Na edição de junho da revista Playboy (editora Abril), a estrela será a jovem Francine (foto). Ela ficou famosa como a meiga e ingênua Fran do “BBB”. Mas a publicação com a ex Big Brother na capa vai sair com uma tiragem de ‘apenas’ 200 mil exemplares. Os números são altos para o padrão atual das bancas de jornais, onde diversas revistas estão sendo canceladas, mas baixo para o que já foi a Playboy em seu glorioso passado.
A revista, que mistura mulheres (a maioria famosas e semi-famosas) nuas com ótimas matérias de moda e comportamento masculino já chegou a vender mais de um milhão de exemplares em uma única edição. Os motivos para a queda na vendagem podem ser vários, desde o excesso de pornografia gratuita na internet, concorrentes com bom conteúdo (Sexy e VIP) e até a crise editorial em si.
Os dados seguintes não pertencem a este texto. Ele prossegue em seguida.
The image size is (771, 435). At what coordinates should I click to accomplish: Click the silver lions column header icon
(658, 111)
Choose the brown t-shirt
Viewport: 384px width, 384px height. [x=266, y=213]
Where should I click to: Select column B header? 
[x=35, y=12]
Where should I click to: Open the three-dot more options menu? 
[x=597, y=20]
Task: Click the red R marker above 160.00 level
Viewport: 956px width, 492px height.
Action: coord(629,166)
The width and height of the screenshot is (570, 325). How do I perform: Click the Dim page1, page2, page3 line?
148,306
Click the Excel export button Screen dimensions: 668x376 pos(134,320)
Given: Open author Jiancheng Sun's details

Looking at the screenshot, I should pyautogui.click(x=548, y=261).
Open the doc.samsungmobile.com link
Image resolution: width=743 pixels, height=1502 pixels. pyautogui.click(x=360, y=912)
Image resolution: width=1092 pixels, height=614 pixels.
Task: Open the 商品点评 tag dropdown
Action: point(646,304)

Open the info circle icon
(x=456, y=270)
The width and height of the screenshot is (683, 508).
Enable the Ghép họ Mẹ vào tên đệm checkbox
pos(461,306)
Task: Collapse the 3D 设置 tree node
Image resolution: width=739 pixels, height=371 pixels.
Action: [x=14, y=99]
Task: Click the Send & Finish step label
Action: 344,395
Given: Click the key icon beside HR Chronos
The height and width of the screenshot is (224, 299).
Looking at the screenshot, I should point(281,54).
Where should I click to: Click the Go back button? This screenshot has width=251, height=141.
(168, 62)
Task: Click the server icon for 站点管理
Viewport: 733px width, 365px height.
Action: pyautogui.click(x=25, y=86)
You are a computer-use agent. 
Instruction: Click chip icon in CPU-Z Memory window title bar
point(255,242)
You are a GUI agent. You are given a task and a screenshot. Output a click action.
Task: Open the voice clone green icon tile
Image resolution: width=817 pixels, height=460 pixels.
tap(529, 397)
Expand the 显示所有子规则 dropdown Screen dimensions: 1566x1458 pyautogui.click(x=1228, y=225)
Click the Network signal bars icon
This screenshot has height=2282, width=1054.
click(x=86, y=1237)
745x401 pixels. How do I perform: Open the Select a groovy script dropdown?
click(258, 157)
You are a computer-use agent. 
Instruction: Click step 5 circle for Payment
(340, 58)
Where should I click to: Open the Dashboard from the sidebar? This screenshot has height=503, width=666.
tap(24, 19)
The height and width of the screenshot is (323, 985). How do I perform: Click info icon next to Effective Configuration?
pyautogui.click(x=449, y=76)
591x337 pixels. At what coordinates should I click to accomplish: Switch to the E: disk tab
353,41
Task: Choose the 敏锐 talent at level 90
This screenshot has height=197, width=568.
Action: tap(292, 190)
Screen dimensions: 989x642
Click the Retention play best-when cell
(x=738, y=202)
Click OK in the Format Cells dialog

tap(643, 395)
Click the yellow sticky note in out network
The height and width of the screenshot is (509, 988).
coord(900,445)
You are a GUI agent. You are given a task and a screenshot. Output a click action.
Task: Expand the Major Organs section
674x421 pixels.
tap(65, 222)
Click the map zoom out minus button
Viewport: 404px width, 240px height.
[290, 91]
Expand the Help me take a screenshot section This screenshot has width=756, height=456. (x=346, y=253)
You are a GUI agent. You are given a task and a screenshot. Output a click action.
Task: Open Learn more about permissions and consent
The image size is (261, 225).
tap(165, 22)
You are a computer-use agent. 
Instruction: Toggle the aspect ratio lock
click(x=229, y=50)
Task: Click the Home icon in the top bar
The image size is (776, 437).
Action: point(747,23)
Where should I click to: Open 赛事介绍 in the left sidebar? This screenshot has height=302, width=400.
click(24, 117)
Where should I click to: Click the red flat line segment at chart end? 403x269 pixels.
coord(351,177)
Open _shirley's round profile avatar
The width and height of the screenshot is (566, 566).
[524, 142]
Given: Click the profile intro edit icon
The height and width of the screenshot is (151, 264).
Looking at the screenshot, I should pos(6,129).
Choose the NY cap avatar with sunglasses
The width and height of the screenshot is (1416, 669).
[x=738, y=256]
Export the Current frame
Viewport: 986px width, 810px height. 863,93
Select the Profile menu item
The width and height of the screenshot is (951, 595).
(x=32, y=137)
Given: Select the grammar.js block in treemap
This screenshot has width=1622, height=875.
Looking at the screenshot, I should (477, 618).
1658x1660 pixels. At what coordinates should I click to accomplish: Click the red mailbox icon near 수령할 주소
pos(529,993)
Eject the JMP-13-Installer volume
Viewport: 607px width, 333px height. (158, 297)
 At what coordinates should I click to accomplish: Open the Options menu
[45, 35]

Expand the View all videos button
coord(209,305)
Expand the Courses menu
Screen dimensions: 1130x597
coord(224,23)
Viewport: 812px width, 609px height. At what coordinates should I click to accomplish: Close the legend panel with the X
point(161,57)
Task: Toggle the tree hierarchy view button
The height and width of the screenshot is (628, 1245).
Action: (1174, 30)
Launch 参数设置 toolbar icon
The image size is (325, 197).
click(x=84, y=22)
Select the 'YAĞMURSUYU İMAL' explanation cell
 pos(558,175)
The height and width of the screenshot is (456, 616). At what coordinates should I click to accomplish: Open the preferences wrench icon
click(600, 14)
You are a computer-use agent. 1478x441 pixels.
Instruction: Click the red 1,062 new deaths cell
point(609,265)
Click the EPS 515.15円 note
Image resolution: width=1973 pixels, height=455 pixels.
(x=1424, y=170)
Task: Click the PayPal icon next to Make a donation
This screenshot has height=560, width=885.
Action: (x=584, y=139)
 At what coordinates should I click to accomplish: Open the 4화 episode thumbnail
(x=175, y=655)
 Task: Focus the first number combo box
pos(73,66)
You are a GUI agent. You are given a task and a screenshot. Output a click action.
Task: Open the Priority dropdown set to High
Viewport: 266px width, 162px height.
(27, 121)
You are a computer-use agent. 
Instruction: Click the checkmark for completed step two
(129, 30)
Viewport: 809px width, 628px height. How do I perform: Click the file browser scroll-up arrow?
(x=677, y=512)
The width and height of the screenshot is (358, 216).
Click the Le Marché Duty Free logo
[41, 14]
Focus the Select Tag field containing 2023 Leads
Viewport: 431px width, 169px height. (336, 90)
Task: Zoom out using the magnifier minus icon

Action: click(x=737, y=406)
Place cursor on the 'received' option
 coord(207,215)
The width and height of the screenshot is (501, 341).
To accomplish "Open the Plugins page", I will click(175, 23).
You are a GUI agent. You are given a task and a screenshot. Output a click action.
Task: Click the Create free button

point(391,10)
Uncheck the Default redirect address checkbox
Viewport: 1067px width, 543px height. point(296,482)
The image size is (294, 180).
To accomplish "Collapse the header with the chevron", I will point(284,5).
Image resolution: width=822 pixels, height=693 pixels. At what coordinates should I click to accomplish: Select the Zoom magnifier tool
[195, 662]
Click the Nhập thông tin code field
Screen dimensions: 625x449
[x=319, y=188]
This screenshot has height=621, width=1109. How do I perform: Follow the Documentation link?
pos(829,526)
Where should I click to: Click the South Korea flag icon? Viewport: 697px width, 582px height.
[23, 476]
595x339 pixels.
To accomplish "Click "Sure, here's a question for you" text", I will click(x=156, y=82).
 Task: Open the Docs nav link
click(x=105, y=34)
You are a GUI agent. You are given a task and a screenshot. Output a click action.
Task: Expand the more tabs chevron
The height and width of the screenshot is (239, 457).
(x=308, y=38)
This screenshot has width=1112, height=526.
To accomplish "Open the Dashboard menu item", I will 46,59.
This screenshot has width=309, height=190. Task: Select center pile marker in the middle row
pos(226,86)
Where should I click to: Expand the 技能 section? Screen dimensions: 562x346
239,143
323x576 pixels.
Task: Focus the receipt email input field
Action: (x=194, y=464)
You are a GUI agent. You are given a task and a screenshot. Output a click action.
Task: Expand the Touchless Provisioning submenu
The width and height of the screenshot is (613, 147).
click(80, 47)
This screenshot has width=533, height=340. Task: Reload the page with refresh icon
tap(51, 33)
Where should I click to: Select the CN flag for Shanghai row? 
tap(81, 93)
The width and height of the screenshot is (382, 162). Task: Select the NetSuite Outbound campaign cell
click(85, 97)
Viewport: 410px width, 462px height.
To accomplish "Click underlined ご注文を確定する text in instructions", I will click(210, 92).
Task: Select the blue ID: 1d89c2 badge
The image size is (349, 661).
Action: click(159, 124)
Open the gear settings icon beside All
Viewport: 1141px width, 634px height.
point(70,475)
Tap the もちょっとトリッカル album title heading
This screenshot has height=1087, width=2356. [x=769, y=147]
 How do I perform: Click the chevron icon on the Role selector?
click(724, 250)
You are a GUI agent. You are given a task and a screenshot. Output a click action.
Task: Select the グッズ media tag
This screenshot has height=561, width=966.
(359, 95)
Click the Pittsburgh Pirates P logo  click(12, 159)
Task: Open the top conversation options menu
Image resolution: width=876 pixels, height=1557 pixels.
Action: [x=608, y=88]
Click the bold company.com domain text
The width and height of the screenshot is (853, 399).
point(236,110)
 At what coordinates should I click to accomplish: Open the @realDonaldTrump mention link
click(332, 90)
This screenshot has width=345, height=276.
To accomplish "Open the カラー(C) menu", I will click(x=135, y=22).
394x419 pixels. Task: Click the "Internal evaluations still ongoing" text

Outro fato a levar em conta é que talvez as moças escolhidas para as capas não sejam mais tão interessantes e sedutoras como as de outrora.
A campeã de vendas até hoje é a “Feiticeira” (Joana Prado), em sua primeira aparição na Playboy, em dezembro de 1999, foram ao todo 1.247 milhão de exemplares. Em segundo lugar vem o primeiro ensaio da “Tiazinha” (Suzana Alves), também em seu primeiro ensaio, em março de 1999 com 1,224 milhão de revistas. Na sequência vem Adriane Galisteu (agosto de 1995 com 962 mil), Sheila Carvalho (fevereiro de 1998 com 845 mil) e em quinto lugar novamente Carvalho ao lado de Sheila Mello (ambas dividiram a capa em setembro de 1999 e venderam 838 mil cópias).